Given instruction: Reproduce the following items line for line, without changing anything.

(Entries taken from a collection)
------------

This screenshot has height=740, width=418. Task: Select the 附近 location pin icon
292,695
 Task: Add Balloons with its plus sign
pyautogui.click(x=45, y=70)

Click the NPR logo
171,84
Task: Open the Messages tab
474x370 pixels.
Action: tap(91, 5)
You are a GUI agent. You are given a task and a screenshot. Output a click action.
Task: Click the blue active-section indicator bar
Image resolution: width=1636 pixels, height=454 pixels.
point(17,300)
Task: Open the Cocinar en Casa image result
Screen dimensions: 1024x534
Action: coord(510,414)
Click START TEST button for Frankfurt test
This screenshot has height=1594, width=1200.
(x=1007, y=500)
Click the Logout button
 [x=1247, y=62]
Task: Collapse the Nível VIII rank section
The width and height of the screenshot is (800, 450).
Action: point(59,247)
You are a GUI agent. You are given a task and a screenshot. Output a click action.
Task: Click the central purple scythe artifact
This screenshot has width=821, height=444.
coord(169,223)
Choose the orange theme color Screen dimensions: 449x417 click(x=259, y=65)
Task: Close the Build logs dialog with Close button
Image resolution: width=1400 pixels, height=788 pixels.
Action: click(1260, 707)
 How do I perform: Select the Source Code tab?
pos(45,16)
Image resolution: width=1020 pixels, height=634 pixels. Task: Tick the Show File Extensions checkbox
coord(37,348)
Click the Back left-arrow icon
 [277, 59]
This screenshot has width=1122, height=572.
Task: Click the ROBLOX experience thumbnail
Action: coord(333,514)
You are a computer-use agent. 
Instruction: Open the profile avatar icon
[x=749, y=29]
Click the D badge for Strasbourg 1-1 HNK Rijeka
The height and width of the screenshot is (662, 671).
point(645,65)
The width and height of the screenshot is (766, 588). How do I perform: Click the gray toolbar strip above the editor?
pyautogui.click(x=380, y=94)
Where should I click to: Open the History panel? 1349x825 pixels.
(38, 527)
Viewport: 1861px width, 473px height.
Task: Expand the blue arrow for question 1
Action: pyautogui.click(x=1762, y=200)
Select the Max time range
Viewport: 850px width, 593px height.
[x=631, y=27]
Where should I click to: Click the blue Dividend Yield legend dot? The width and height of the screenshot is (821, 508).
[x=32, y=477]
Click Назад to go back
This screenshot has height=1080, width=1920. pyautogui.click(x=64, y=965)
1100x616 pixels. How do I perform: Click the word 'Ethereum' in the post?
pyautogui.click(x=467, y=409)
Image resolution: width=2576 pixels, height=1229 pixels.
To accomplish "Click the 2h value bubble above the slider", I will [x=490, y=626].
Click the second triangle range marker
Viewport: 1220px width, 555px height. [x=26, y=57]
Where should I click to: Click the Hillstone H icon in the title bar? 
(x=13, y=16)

------------

Finished task:
This screenshot has height=740, width=418. Task: Select the 附近 location pin icon
292,695
 Task: Add Balloons with its plus sign
pyautogui.click(x=45, y=70)

Click the NPR logo
171,84
Task: Open the Messages tab
474x370 pixels.
Action: tap(91, 5)
You are a GUI agent. You are given a task and a screenshot. Output a click action.
Task: Click the blue active-section indicator bar
Image resolution: width=1636 pixels, height=454 pixels.
point(17,300)
Task: Open the Cocinar en Casa image result
Screen dimensions: 1024x534
Action: coord(510,414)
Click START TEST button for Frankfurt test
This screenshot has height=1594, width=1200.
(x=1007, y=500)
Click the Logout button
 [x=1247, y=62]
Task: Collapse the Nível VIII rank section
The width and height of the screenshot is (800, 450).
Action: point(59,247)
You are a GUI agent. You are given a task and a screenshot. Output a click action.
Task: Click the central purple scythe artifact
This screenshot has width=821, height=444.
coord(169,223)
Choose the orange theme color Screen dimensions: 449x417 click(x=259, y=65)
Task: Close the Build logs dialog with Close button
Image resolution: width=1400 pixels, height=788 pixels.
Action: click(1260, 707)
 How do I perform: Select the Source Code tab?
pos(45,16)
Image resolution: width=1020 pixels, height=634 pixels. Task: Tick the Show File Extensions checkbox
coord(37,348)
Click the Back left-arrow icon
 [277, 59]
This screenshot has width=1122, height=572.
Task: Click the ROBLOX experience thumbnail
Action: coord(333,514)
You are a computer-use agent. 
Instruction: Open the profile avatar icon
[x=749, y=29]
Click the D badge for Strasbourg 1-1 HNK Rijeka
The height and width of the screenshot is (662, 671).
point(645,65)
The width and height of the screenshot is (766, 588). How do I perform: Click the gray toolbar strip above the editor?
pyautogui.click(x=380, y=94)
Where should I click to: Open the History panel? 1349x825 pixels.
(38, 527)
Viewport: 1861px width, 473px height.
Task: Expand the blue arrow for question 1
Action: pyautogui.click(x=1762, y=200)
Select the Max time range
Viewport: 850px width, 593px height.
[x=631, y=27]
Where should I click to: Click the blue Dividend Yield legend dot? The width and height of the screenshot is (821, 508).
[x=32, y=477]
Click Назад to go back
This screenshot has height=1080, width=1920. pyautogui.click(x=64, y=965)
1100x616 pixels. How do I perform: Click the word 'Ethereum' in the post?
pyautogui.click(x=467, y=409)
Image resolution: width=2576 pixels, height=1229 pixels.
To accomplish "Click the 2h value bubble above the slider", I will [x=490, y=626].
Click the second triangle range marker
Viewport: 1220px width, 555px height. [x=26, y=57]
Where should I click to: Click the Hillstone H icon in the title bar? 
(x=13, y=16)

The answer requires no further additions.